A more generic portable binary encoding format

Francois-Rene Rideau rideau@clipper
Mon, 12 Dec 94 19:38:04 MET


>>[...]
>>    That's why the LLL may be necessary, but only as a part of a more generic
>> effort to allow inter-computer communication of objects.
> 
> Absolutely. So let's define our primitives NOW, and stick to them. When I 
> say primitives, I really mean that! Nothing that we don't absolutely NEED 
> on the low level should be present there. Throw out all unnecessary rubbish.

   Beware: what may ne unnecessary to most may be indispensible to some; and
most may darnly need things to most others deem unnecessary.
   So, we must separate what's useful, from what's just expedient; we must
keep in the "kernel", the "grammar", generic constructs, and put in the
"library", the "vocabulary", specific primitives.


> So, what primitives do we need? I would suggest:

> A. "Passive items" -
> 	1. constants
> 	2. variables
  These are some very basic generic constructs to me...
Perhaps we may also add monotonic variables; but I think it may and should be
put elsewhere...
  And why do you call it "passive" ? Functions can be constants or
variables !!! Being constant or variable has *nothing to do* with being
active or passive...

> 	3. blocks of memory
   All computers do not have a linear memory model (see hardware LISP machines,
or software virtual machines of any kind that may be the underlying system).
   Programmers seldom use linear memory; sometimes they use arrays, but even
when they do, half of the time, they wish the stubborn array implementation
had been implemented in another hacked way more fit their particular
program. Conversely, people using functions, or case statements often wish
their construct was implemented with a raw memory block.
   That's why I think that memory blocks are some very low-level thing whose
use should be decided by the optimizer (whether human or computer), not the
high-level programmer (sometimes the same human/computer, though); but in
concertation with him (high-level annotations may help the optimizer decide).
   I'm not saying that our LLL won't provide these, but that it shan't be
a part of the grammatical kernel of our system, just one of the lowest-level
(and very important) of the standard vocabulary (library).

— Records shown —

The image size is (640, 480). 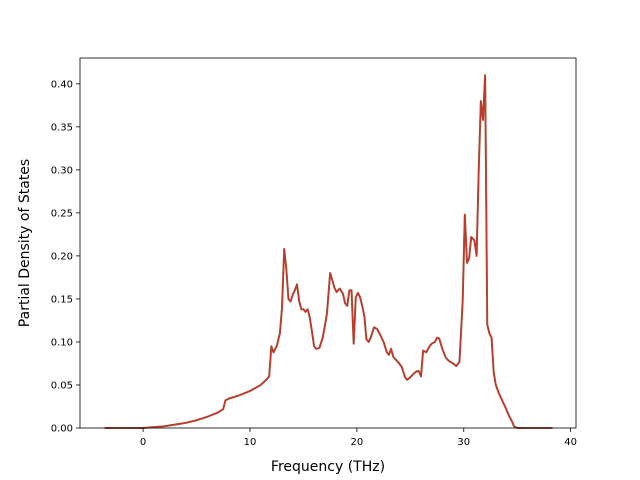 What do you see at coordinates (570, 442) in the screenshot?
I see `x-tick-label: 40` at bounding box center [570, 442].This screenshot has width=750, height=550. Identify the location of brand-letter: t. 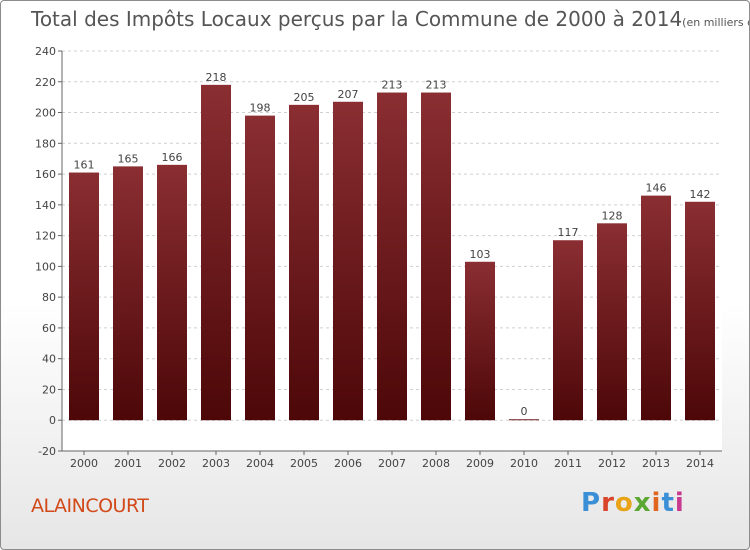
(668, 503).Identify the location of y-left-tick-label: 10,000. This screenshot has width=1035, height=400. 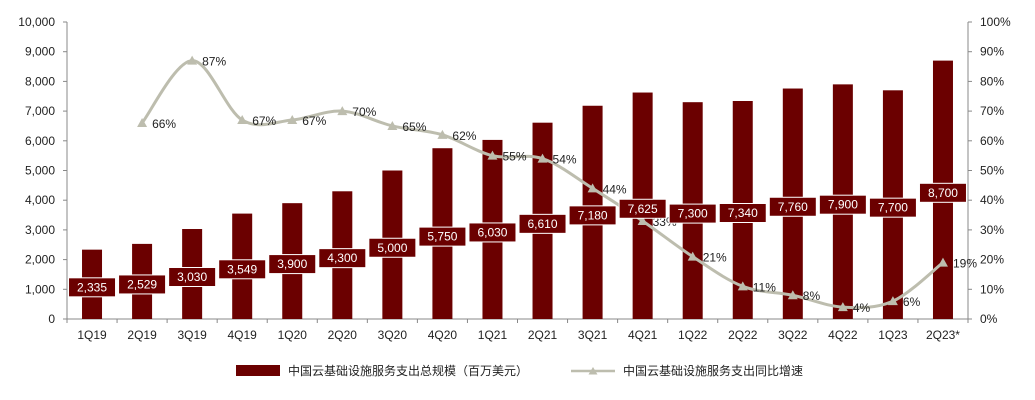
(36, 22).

---

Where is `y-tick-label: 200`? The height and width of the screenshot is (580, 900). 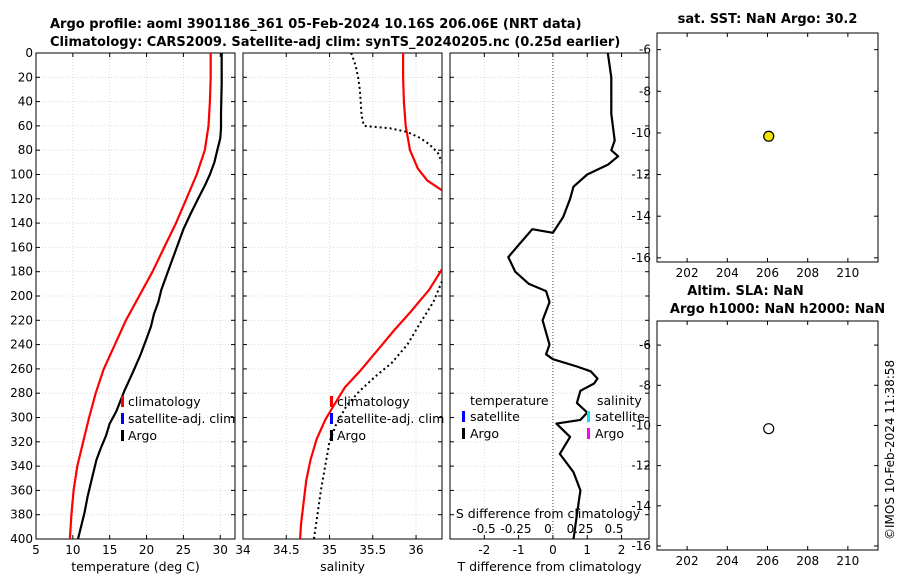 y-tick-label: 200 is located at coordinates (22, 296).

— Questions to answer —
[A] From the post on a portable binary encoding format, write out the passage from "Perhaps we may" up to and including "active or passive...".
[B] Turn the paragraph in the encoding-format post that begins "That's why I think that memory blocks" into a short bulleted list that keeps its main points.

— Replies —
[A]
Perhaps we may also add monotonic variables; but I think it may and should be
put elsewhere...
  And why do you call it "passive" ? Functions can be constants or
variables !!! Being constant or variable has *nothing to do* with being
active or passive...

[B]
- Memory blocks are a very low-level thing.
- Whether to use them should be decided by the optimizer, human or computer, and not by the high-level programmer, though both may sometimes be the same human or computer.
- The optimizer should decide together with the programmer.
- High-level annotations may help the optimizer decide.